ÜNİVERSİTELERDEKİ YENİLİK; BİR BAŞKA YÖK OLUŞ!
YÖK, kurulduğu günden bu yana tartışılan ve yükseköğrenimin paralı hale getirilmesi için yapılan tüm düzenlemelerde altında imzası bulunan bir kuruluş; bireysel çıkar, piyasa projeleri, kayırmaya dayanan yükseltmeler, seçimsiz veya göstermelik seçimlerle doldurulan yönetici koltukları, resmi ideolojinin gözü kapalı yeniden üretimi ile sınırlı bir “akademik” üretim ve giderek çağdışı bir eğitim ekseninde süre gelen üniversite sistemini yeniden üretirken, kendisini ise hızla tüketmeye başladı. Serbest piyasanın görünmez ve mucizevi bir şekilde düzenleyici elinin, her derde deva olduğu gibi, üniversitenin de sorunlarını çözeceği fikrine dayanan özel üniversite modeli Türkiye’nin de gündemine sokuldu ve resmi ya da gayri resmi türlü desteklerle hızla çoğaldı.
YÖK, çıkartılmasına ön ayak olduğu yasalarla, düzenlediği yönetmeliklerle,, adım adım paralı eğitimin temellerini atarak, üniversitelere devlet tarafından aktarılan kaynağın iyice azaltılmasına da yol açtı. Özellikle bu etkinliğiyle AKP’nin politikaları içinde yeni bir konum kazandı ve yalnızca üniversiteler konusunda değil, aynı zamanda genel olarak ülkenin temel sorunlarından biri ekseninde de dikkat odağı haline geldi. “Paralı eğitim” sorunu, bir yandan yalnızca öğrencileri ilgilendiriyor gibi görünse de, toplumsal gelişim olanaklarını etkileyen yönüyle, bütün bir toplumu, üniversitelerde bilimsel etkinlik koşulları üzerindeki etkisiyle geleceğimizin bilimsel ve kültürel boyutunu, üniversitelerin işlevi hakkındaki tasarımlarımızı ve beklentilerimizi kökten değiştiriyor; tümüyle bir “gelecek sorunu” halini alıyor.
Ancak özellikle 10 Aralık 2007’de, Cumhurbaşkanı Abdullah Gül’ün yeni YÖK başkanı olarak Prof.

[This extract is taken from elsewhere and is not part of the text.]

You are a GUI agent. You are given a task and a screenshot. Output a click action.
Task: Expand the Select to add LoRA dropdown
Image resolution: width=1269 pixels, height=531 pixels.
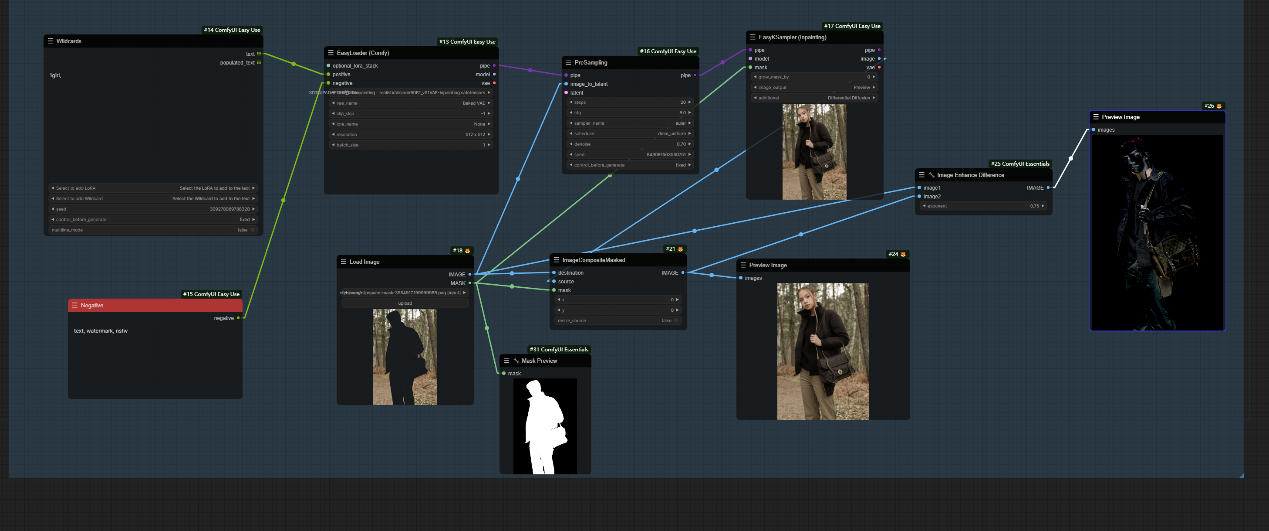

Dr. Yusuf Ziya Özcan’ı atamasıyla birlikte, zaten her zaman gündemde olan üniversiteler, ortaya çıkan “yeni” durumla birlikte, ülke gündeminde bu dönem daha da fazla tartışılmaya başlandı. Yusuf Ziya Özcan, YÖK Başkanı olarak göreve geldiği günden bugüne kadarki kısa sürede, çokça tartışılan açıklamalar yapma başarısını gösterdi ve yukarıda sayılan, YÖK’ün başını çektiği yükseköğrenim sistemindeki hiçbir olumsuzluğa itirazlarının olmadığını gösterdi. İlk açıklama, “İki vizyonum var. Bunlardan bir tanesi bütün yasakların üniversitelerden kalkması, ikincisi de üniversitelerin asli görevi olan bilimselliğe daha fazla önem vermeleri” şeklinde idi. Daha sonra ise, araştırma görevlilerine ilişkin açıklaması geldi, “Bizde araştırma görevlileri kadrolu, maaşlı geliyor ve ileride akademik ilerlemede başarısız olunca mahkemeye gidiyor. Ayıramıyorsunuz. Bu nedenle ben, kadrolu, maaşlı uygulama yerine araştırma görevlileri için burslu sisteme geçmenin daha uygun olacağını düşünüyorum. Başarısızlık olursa burs kesilir ve sorun kalmaz.” Zaten 50/d maddesine göre atanan araştırma görevlilerinin, lisansüstü eğitim süresince, sözleşmeleri her yıl yenileniyor ve lisansüstü eğitim bitince, üniversite ile ilişikleri kesiliyor. Yani zaten iş güvencesiz bir şekilde çalıştırılan araştırma görevlilerine dönük olarak yapılan bu saldırı, yeni başkana yeterli gelmiyor ve şu anda bile kısıtlanmış özgürlük ve güvencelerini tamamen ellerinden almak istiyor.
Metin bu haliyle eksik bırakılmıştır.